» **What is needed**:
Write out all of the records below again, replacing every occurrence of "Gartentüre" with "Gartentür" and leaving everything else unchanged.

» **Records for the exercise**:
+--

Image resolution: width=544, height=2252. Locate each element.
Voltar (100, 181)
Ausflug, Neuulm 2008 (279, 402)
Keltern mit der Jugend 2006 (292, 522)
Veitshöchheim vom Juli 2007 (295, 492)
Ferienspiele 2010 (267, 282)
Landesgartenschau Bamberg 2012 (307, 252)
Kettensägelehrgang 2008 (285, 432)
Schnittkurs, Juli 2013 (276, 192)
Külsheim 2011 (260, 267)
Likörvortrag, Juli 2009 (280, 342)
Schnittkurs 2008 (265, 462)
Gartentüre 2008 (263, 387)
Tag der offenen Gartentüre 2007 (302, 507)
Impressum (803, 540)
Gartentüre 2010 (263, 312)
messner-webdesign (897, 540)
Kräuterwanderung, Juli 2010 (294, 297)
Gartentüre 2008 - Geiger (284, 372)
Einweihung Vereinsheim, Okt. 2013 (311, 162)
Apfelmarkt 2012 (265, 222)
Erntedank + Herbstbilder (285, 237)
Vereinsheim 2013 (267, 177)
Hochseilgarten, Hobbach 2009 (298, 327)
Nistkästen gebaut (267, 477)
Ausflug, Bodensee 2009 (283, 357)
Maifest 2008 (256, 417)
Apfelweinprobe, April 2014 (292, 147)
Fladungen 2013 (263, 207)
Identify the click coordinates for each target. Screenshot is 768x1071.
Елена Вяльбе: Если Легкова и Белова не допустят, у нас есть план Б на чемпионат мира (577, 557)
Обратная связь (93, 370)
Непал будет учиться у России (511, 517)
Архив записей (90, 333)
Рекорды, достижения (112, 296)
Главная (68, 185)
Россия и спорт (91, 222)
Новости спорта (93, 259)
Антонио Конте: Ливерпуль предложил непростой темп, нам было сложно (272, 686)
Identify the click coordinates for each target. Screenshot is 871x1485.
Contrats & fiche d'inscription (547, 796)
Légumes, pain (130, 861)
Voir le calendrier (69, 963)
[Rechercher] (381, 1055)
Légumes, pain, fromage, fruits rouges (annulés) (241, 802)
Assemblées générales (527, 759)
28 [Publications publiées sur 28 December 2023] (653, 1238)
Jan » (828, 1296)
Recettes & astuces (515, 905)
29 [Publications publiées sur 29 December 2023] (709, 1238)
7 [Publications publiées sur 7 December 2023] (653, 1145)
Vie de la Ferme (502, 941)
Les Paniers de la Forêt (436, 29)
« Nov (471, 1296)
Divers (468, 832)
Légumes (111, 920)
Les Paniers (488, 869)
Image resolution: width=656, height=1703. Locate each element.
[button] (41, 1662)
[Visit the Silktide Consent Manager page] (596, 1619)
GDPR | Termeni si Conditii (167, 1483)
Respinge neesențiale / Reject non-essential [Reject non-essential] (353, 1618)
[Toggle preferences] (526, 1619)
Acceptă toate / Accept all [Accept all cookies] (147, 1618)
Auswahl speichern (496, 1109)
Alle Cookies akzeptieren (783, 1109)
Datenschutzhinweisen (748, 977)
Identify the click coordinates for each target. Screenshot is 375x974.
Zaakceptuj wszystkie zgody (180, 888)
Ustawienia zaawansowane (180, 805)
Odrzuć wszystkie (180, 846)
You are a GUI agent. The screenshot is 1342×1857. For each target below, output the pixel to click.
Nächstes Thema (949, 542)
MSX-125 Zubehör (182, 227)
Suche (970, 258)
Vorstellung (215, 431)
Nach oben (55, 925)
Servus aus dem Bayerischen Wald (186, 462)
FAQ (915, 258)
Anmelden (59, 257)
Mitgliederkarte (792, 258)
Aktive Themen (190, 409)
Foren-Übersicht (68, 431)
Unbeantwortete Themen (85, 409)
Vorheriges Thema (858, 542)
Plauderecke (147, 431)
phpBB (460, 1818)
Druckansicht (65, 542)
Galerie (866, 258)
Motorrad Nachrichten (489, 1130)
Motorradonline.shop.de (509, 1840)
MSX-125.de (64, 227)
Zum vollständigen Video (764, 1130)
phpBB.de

+--

» **Written answer**:
Image resolution: width=544, height=2252. Locate each element.
Voltar (100, 181)
Ausflug, Neuulm 2008 (279, 402)
Keltern mit der Jugend 2006 (292, 522)
Veitshöchheim vom Juli 2007 (295, 492)
Ferienspiele 2010 (267, 282)
Landesgartenschau Bamberg 2012 (307, 252)
Kettensägelehrgang 2008 (285, 432)
Schnittkurs, Juli 2013 (276, 192)
Külsheim 2011 (260, 267)
Likörvortrag, Juli 2009 (280, 342)
Schnittkurs 2008 (265, 462)
Gartentür 2008 (263, 387)
Tag der offenen Gartentür 2007 (302, 507)
Impressum (803, 540)
Gartentür 2010 (263, 312)
messner-webdesign (897, 540)
Kräuterwanderung, Juli 2010 (294, 297)
Gartentür 2008 - Geiger (284, 372)
Einweihung Vereinsheim, Okt. 2013 (311, 162)
Apfelmarkt 2012 (265, 222)
Erntedank + Herbstbilder (285, 237)
Vereinsheim 2013 (267, 177)
Hochseilgarten, Hobbach 2009 (298, 327)
Nistkästen gebaut (267, 477)
Ausflug, Bodensee 2009 (283, 357)
Maifest 2008 (256, 417)
Apfelweinprobe, April 2014 (292, 147)
Fladungen 2013 (263, 207)
Identify the click coordinates for each target. Screenshot is 768x1071.
Елена Вяльбе: Если Легкова и Белова не допустят, у нас есть план Б на чемпионат мира (577, 557)
Обратная связь (93, 370)
Непал будет учиться у России (511, 517)
Архив записей (90, 333)
Рекорды, достижения (112, 296)
Главная (68, 185)
Россия и спорт (91, 222)
Новости спорта (93, 259)
Антонио Конте: Ливерпуль предложил непростой темп, нам было сложно (272, 686)
Identify the click coordinates for each target. Screenshot is 871x1485.
Contrats & fiche d'inscription (547, 796)
Légumes, pain (130, 861)
Voir le calendrier (69, 963)
[Rechercher] (381, 1055)
Légumes, pain, fromage, fruits rouges (annulés) (241, 802)
Assemblées générales (527, 759)
28 [Publications publiées sur 28 December 2023] (653, 1238)
Jan » (828, 1296)
Recettes & astuces (515, 905)
29 [Publications publiées sur 29 December 2023] (709, 1238)
7 [Publications publiées sur 7 December 2023] (653, 1145)
Vie de la Ferme (502, 941)
Les Paniers de la Forêt (436, 29)
« Nov (471, 1296)
Divers (468, 832)
Légumes (111, 920)
Les Paniers (488, 869)
Image resolution: width=656, height=1703. Locate each element.
[button] (41, 1662)
[Visit the Silktide Consent Manager page] (596, 1619)
GDPR | Termeni si Conditii (167, 1483)
Respinge neesențiale / Reject non-essential [Reject non-essential] (353, 1618)
[Toggle preferences] (526, 1619)
Acceptă toate / Accept all [Accept all cookies] (147, 1618)
Auswahl speichern (496, 1109)
Alle Cookies akzeptieren (783, 1109)
Datenschutzhinweisen (748, 977)
Identify the click coordinates for each target. Screenshot is 375x974.
Zaakceptuj wszystkie zgody (180, 888)
Ustawienia zaawansowane (180, 805)
Odrzuć wszystkie (180, 846)
You are a GUI agent. The screenshot is 1342×1857. For each target below, output the pixel to click.
Nächstes Thema (949, 542)
MSX-125 Zubehör (182, 227)
Suche (970, 258)
Vorstellung (215, 431)
Nach oben (55, 925)
Servus aus dem Bayerischen Wald (186, 462)
FAQ (915, 258)
Anmelden (59, 257)
Mitgliederkarte (792, 258)
Aktive Themen (190, 409)
Foren-Übersicht (68, 431)
Unbeantwortete Themen (85, 409)
Vorheriges Thema (858, 542)
Plauderecke (147, 431)
phpBB (460, 1818)
Druckansicht (65, 542)
Galerie (866, 258)
Motorrad Nachrichten (489, 1130)
Motorradonline.shop.de (509, 1840)
MSX-125.de (64, 227)
Zum vollständigen Video (764, 1130)
phpBB.de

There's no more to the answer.